Supplied records:
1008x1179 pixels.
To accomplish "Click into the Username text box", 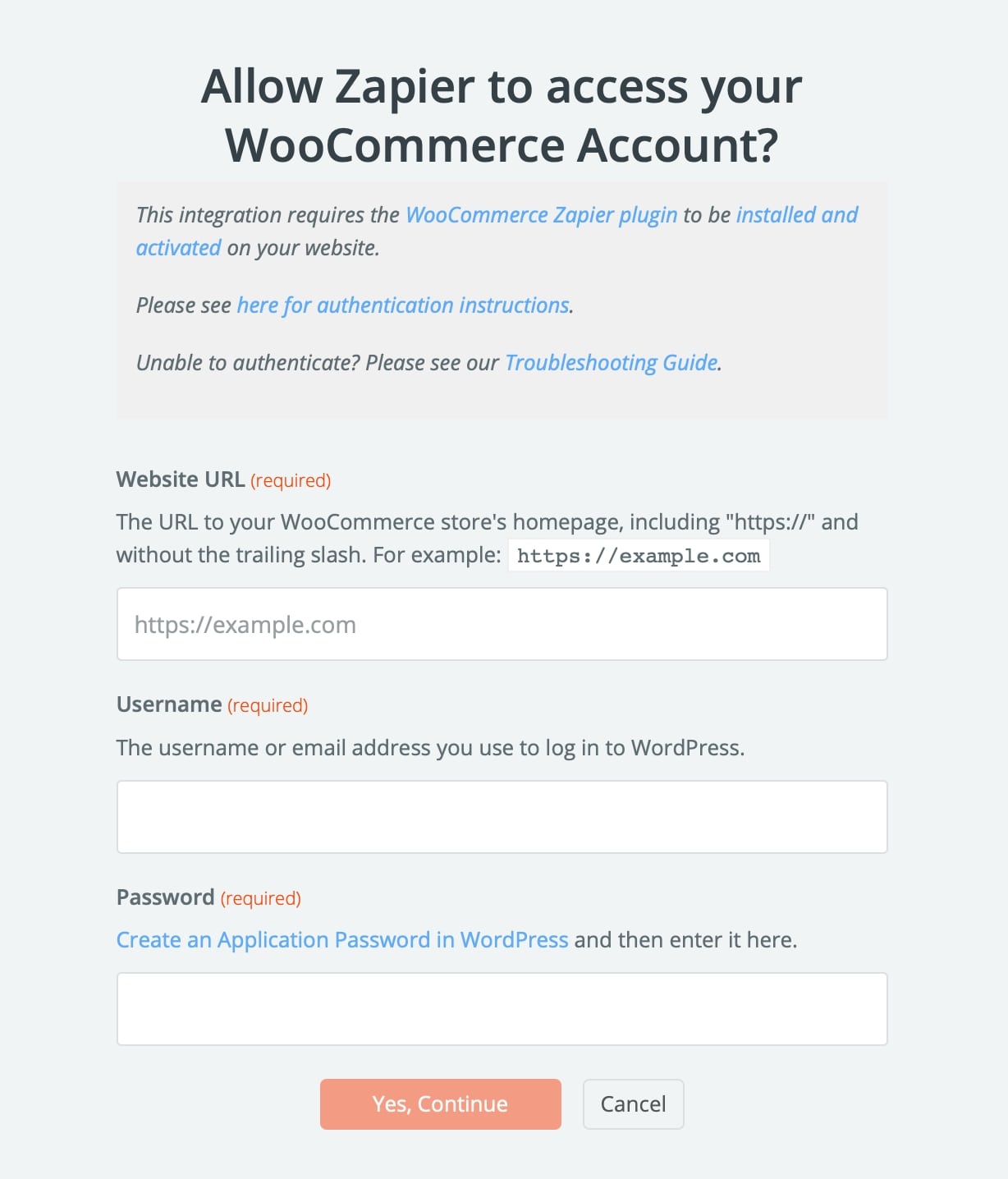I will click(502, 817).
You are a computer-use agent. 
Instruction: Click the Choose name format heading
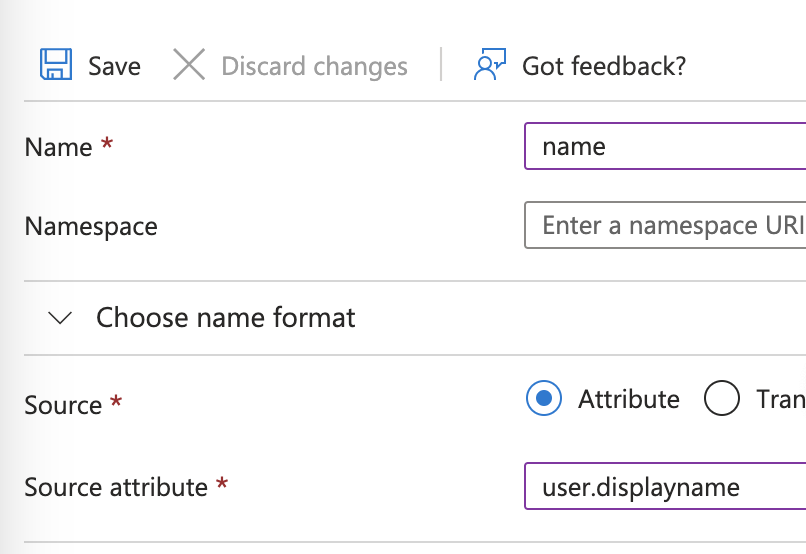click(226, 317)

Task to complete: Your task is to retype the lines running from the one that contains "You are a computer-use agent." through the end of the records, and nothing else. Pictures are not part of the copy.

Task answer:
You are a computer-use agent. 
Instruction: Click the Choose name format heading
click(226, 317)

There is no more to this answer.